“Write drunk; edit sober”
Problem:
Sometimes during music-making, we find moments of amazing creativity and flow. But because we have in mind the ultimate end goal of “a great track,” we sometimes stop mid-flow to edit, correct, or otherwise disrupt the creation process. And once we do, it can be difficult to get back into the flow.
Creativity is an intrinsically messy and uninhibited process. Editing, on the other hand, is about refinement and order. “Write drunk; edit
sober”—a quote often attributed (most likely incorrectly) to author Ernest Hemingway—uses drunkenness versus sobriety as a metaphor about levels of self-control and the importance of working both with and without restraint. Both modes of working are necessary to create
something good, but problems can arise when we don’t keep a clear division between the two. Allowing them to overlap runs the risk of breaking our creative flow.
Solution:
Force yourself to compartmentalize your work into two discrete phases.
During the creation phase, your goal should be to capture as much
material as possible. Only move forward in time. Delete nothing. Once you’ve recorded something, consider it finished. Better yet, forget about it entirely and move on to the next thing. Aim for speed and quantity, judge nothing, and be prepared to make lots of mistakes.
Once you’ve captured a lot of material (maybe after a set amount of time, or simply once you get bored) switch to the editing phase. Now, your goal is to carefully refine the material that you generated during the
creation phase. Resist the urge to generate anything new during this process, and instead ruthlessly delete, trim, reorder, or otherwise curate the material you made earlier. It’s likely that you’ll throw away the
majority of what you made, and this is healthy. Most of what we make in a truly judgment-free creation mindset is likely to be terrible.
A side benefit of working so freely during the creation phase is that you may find things during the editing phase that are actually amazing but are unusable within the context of the project you’re currently working on. When that happens, just save the material that’s worth saving (but is wrong for the current song) into a “scraps” folder (see Scraps and
Sketches). Then the next time you’re beginning a new track but aren’t in the mood to start from scratch, simply pull something interesting out of your scraps folder. Depending on how developed your scraps are, you might be able to pick one up and move directly into a new editing phase.
A good technical approach to working during the creation phase is to always be recording. Even if you’re just improvising at the keyboard and have no plan or direction, be sure to capture every note you play. A
common working method for electronic musicians is to use the DAW as the recording device but use hardware or other sources outside of the computer to generate sound. A collection of synthesizers generating MIDI and/or audio lets you get your hands on something that doesn’t feel like an editing environment, allowing you to step away from the DAW (and its inherent bias towards editing). Press record, then play and tweak knobs, capturing everything you do as a kind of free-form jam. While jamming, try to forget that you’re recording. Don’t try to make something perfect. Simply indulge in the uninhibited freedom of exploring sound. Follow your instincts—if something is working, let that lead you in a direction. If something isn’t working, abandon it, but do so without stopping the recording. The trick is to stay out of
judgment mode as much as possible. Simply capture as much as you can, following your instinctive sense of what’s right. Don’t worry about hard drive space. If you really need to reclaim the space, you can do that later during the editing phase.

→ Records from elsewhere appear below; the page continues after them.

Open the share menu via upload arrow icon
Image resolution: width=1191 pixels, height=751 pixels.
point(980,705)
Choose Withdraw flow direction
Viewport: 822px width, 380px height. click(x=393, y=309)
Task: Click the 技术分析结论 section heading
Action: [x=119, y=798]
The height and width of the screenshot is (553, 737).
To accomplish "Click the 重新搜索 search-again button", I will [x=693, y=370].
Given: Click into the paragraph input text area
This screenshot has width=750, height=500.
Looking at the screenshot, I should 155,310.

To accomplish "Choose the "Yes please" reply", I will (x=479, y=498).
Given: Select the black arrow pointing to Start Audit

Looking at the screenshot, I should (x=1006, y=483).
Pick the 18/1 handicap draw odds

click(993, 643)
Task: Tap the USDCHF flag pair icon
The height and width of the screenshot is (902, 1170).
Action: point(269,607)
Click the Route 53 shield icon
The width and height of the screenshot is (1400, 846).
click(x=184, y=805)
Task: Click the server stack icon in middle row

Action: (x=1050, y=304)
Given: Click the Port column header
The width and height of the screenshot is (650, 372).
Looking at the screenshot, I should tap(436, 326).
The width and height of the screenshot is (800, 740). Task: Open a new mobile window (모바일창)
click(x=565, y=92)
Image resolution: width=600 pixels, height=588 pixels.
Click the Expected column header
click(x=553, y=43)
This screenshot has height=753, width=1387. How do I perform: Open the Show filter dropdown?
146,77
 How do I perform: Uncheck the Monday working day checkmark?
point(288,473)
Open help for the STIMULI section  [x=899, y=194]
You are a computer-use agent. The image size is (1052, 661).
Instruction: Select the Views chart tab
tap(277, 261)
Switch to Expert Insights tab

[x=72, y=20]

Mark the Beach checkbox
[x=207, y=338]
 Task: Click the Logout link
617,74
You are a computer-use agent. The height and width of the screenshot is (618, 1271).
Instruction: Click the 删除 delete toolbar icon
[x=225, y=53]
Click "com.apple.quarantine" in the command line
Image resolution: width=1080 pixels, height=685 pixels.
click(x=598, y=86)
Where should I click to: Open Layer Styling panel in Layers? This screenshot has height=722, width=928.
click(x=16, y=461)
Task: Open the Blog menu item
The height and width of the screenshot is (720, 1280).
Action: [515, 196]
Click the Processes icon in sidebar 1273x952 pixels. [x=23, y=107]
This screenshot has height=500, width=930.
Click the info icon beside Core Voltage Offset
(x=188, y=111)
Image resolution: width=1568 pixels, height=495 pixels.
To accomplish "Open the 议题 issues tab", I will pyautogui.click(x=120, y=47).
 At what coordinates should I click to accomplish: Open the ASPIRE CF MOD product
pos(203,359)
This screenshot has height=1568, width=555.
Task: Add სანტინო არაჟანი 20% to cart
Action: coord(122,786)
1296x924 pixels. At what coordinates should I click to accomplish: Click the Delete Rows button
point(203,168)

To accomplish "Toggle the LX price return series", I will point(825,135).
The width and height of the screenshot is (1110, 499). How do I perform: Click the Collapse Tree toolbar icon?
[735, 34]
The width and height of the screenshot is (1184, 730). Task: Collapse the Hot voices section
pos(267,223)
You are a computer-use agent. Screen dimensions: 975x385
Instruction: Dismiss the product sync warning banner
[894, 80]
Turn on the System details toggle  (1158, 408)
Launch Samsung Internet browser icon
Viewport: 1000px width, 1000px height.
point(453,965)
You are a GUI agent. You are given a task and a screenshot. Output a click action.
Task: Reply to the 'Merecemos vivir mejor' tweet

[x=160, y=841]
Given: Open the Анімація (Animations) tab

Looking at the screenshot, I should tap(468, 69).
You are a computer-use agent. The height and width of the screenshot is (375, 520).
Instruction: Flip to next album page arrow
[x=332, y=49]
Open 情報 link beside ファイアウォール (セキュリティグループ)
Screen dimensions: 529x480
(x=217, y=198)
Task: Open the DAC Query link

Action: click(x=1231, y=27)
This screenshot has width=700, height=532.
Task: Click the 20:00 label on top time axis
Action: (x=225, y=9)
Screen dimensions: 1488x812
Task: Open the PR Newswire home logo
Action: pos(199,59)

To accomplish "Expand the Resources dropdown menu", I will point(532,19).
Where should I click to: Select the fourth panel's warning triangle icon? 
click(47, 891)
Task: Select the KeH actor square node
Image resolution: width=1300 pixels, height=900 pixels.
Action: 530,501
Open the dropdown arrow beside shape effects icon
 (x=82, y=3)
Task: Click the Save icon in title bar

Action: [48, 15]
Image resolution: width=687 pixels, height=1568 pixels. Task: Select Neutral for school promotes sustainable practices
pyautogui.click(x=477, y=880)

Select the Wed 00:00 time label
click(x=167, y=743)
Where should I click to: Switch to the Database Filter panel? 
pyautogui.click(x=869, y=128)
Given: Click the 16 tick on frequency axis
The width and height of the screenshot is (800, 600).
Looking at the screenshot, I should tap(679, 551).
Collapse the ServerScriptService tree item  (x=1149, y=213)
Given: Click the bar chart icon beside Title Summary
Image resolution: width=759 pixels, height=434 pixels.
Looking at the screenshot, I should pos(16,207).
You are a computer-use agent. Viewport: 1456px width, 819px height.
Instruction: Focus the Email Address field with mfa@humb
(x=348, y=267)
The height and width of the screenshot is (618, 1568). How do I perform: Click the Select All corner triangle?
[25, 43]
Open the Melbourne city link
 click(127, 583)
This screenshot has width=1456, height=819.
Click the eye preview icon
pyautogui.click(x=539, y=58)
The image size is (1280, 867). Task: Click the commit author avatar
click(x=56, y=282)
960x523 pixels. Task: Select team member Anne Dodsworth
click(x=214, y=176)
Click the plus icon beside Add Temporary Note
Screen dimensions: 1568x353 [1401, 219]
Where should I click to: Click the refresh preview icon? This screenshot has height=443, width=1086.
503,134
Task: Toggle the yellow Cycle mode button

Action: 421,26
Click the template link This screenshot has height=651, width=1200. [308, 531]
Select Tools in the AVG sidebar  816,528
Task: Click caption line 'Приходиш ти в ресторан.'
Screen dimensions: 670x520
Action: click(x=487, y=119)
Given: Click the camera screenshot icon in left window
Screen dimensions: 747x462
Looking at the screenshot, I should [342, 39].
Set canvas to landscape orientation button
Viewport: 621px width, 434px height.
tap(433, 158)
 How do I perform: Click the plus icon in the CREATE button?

Even if you work entirely in the computer, try to find some working methods that are somehow analogous to this physical division between instruments and editors. For example, maybe use one DAW as your creation space and another as your editing space. By treating these as distinct virtual environments, it may be easier to switch between the two modes of working. Alternatively, find a collection of instruments and effects that allow you to create lots of material in an evolving, organic, connected way. For example, modular synthesizers and arpeggiators, even virtual ones, can be great sources of material during the creation phase. Start your recording even before you’ve started building a
modular patch, so that you can catch any happy accidents that occur on the way.
If your DAW allows for comprehensive routing options between tracks, try capturing both MIDI and audio simultaneously during the creation phase. This will give you more ways to edit later and provide more raw fodder for refinement. It will also save time in the editing process
because you don’t have to listen to everything twice—the MIDI and audio will contain analogous information, so you can listen through a single pass and then decide whether to rework the MIDI, the audio, or both.
The balance between play (creation) and work (editing) is necessary to generate good results. Like Subtractive Arranging, this approach works because it allows you to remove rather than create, and it’s much easier to decide that something is bad once it exists than it is to make
something good from nothing. It saves you from having to make the
“right” thing the first time, when you may be struggling to simply make anything at all.
Note: I wrote the first draft of this chapter in a text editor with an option called “Hemingway Mode,” which disables the Delete key. At the end of the creation phase, it was nearly 2000 words long. After editing, it’s about half that, and the paragraphs are almost completely reordered.